Fr Tellis said the police and a forensic team spent several hours at the church investigating the break-in and a reasonable amount of “hopefully” useful DNA evidence had been obtained.
Elsewhere, It was relatively better news at St Matthew’s church in the Canberra suburb of Page. Frs Simon Falk and Thomas Jin were starting to stir at daybreak in the presbytery last Sunday when an intruder alarm sounded nearby.
At first Fr Falk thought it might be coming from St Matthew’s Primary school. Then he realised…:No it’s not, it’s ours!”
The parish priest and assistant priest, respectively, dashed to the church where they found a break-in had occurred via forced entry to a side window.
Fortunately, the back-to-base alarm system had done its job with the intruder or intruders fleeing just ahead of the priests before any further damage could be done.
The police were called and carried out an initial investigation.

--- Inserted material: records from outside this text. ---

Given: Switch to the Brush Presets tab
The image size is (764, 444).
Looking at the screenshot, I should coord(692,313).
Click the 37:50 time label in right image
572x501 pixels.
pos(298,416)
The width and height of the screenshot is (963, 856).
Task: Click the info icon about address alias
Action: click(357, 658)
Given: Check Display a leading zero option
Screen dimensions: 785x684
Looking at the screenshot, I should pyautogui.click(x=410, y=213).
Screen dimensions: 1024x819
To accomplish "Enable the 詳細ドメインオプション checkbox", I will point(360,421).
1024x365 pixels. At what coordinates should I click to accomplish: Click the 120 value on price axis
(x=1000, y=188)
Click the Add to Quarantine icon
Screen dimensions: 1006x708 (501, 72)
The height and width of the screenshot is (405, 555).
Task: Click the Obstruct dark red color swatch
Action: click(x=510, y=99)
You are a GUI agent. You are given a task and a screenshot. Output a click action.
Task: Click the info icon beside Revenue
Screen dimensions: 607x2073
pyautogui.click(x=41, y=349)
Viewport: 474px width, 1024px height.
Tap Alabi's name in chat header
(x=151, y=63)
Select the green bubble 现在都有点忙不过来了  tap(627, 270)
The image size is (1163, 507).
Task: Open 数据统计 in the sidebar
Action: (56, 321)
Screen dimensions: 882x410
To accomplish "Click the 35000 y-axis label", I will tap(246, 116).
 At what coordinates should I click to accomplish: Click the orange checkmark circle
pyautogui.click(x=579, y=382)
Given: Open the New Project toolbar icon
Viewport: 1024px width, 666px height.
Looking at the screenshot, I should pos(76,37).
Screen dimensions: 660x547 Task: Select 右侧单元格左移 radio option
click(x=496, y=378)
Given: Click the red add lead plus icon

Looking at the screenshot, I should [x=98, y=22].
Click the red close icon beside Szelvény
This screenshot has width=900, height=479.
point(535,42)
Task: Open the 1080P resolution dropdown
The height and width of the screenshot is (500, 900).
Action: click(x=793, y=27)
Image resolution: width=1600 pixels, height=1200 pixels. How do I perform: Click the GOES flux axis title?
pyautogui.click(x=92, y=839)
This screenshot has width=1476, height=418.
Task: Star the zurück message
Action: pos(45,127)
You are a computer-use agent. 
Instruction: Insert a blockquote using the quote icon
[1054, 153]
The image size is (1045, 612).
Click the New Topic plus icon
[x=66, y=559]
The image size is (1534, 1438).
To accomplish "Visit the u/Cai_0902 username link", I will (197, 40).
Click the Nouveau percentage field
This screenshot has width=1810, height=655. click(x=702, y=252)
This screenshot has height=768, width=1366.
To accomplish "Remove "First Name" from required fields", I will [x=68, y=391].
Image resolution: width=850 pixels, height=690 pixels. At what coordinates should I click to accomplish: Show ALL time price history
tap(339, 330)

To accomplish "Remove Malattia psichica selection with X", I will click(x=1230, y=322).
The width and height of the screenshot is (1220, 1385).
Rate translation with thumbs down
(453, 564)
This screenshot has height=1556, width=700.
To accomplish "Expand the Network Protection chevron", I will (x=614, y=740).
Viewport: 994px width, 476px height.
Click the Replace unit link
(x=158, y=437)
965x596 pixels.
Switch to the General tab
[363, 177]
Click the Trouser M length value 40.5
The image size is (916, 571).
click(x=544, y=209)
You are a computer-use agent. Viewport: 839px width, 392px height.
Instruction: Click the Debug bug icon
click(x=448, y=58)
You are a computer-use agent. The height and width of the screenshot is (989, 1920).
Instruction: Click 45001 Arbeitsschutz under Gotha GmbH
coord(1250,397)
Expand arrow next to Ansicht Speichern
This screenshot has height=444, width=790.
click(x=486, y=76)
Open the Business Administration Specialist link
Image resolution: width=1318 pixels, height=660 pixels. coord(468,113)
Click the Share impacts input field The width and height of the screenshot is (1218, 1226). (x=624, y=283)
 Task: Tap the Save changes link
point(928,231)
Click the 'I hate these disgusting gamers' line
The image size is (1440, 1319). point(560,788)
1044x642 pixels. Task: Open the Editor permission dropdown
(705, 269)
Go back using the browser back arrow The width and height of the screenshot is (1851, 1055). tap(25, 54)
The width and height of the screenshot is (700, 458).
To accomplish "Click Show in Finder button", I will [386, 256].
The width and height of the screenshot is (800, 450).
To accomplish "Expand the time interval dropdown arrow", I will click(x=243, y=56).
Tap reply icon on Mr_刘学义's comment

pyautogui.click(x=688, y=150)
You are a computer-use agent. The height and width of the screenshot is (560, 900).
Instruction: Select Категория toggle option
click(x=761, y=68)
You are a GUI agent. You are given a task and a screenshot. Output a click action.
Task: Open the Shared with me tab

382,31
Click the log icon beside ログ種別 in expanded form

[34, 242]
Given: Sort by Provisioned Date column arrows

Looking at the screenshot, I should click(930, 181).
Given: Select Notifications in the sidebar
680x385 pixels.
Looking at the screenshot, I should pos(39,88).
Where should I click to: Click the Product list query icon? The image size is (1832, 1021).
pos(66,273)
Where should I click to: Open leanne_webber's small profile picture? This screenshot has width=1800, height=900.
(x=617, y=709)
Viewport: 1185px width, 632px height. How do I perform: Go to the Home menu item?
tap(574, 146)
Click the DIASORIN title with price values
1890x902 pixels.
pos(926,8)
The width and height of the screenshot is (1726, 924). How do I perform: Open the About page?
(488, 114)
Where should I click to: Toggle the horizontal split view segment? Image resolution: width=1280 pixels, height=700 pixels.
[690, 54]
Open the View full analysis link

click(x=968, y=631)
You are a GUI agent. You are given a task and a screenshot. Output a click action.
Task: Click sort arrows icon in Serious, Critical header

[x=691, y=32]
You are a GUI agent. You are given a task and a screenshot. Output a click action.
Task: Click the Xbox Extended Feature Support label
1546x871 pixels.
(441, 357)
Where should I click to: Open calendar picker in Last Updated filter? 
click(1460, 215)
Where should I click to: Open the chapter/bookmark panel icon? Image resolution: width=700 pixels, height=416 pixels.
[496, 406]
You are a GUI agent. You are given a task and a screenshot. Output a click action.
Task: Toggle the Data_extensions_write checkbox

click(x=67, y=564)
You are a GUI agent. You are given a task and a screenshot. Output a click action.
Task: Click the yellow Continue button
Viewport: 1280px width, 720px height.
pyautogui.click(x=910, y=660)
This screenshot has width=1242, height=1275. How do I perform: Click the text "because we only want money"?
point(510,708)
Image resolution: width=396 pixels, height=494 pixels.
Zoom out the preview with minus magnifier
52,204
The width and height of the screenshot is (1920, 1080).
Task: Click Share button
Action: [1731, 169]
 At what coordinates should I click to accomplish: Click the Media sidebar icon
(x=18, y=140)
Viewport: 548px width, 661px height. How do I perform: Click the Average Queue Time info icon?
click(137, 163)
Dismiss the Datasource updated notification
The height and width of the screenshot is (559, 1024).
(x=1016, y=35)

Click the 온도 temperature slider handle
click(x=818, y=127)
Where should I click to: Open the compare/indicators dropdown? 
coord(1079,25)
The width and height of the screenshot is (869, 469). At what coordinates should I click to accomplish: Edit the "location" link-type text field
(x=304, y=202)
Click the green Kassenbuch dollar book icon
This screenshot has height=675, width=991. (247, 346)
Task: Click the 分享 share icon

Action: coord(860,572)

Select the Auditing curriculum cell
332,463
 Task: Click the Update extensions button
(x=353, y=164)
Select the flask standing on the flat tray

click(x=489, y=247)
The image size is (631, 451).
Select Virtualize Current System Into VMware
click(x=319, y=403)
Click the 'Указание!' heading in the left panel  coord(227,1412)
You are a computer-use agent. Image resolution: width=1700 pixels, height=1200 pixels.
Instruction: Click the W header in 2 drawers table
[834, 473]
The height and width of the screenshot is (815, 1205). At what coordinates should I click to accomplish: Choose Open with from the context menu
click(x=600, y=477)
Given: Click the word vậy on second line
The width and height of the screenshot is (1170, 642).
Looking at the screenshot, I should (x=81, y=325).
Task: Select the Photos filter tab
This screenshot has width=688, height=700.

The recent incidents follow last December’s well publicised break-in at St Thomas Aquinas’s in Charnwood where the church was ransacked.
The Archdiocese’s parishes have been put on heightened alert as a result of the break-ins and where necessary asked to consider increasing their security with back-to-base alarms and other security systems.
Archdiocesan Chancellor Patrick McArdle said the measures were “sad but necessary” steps to ensure the security of the Archdiocese’s churches, parish offices and presbyteries.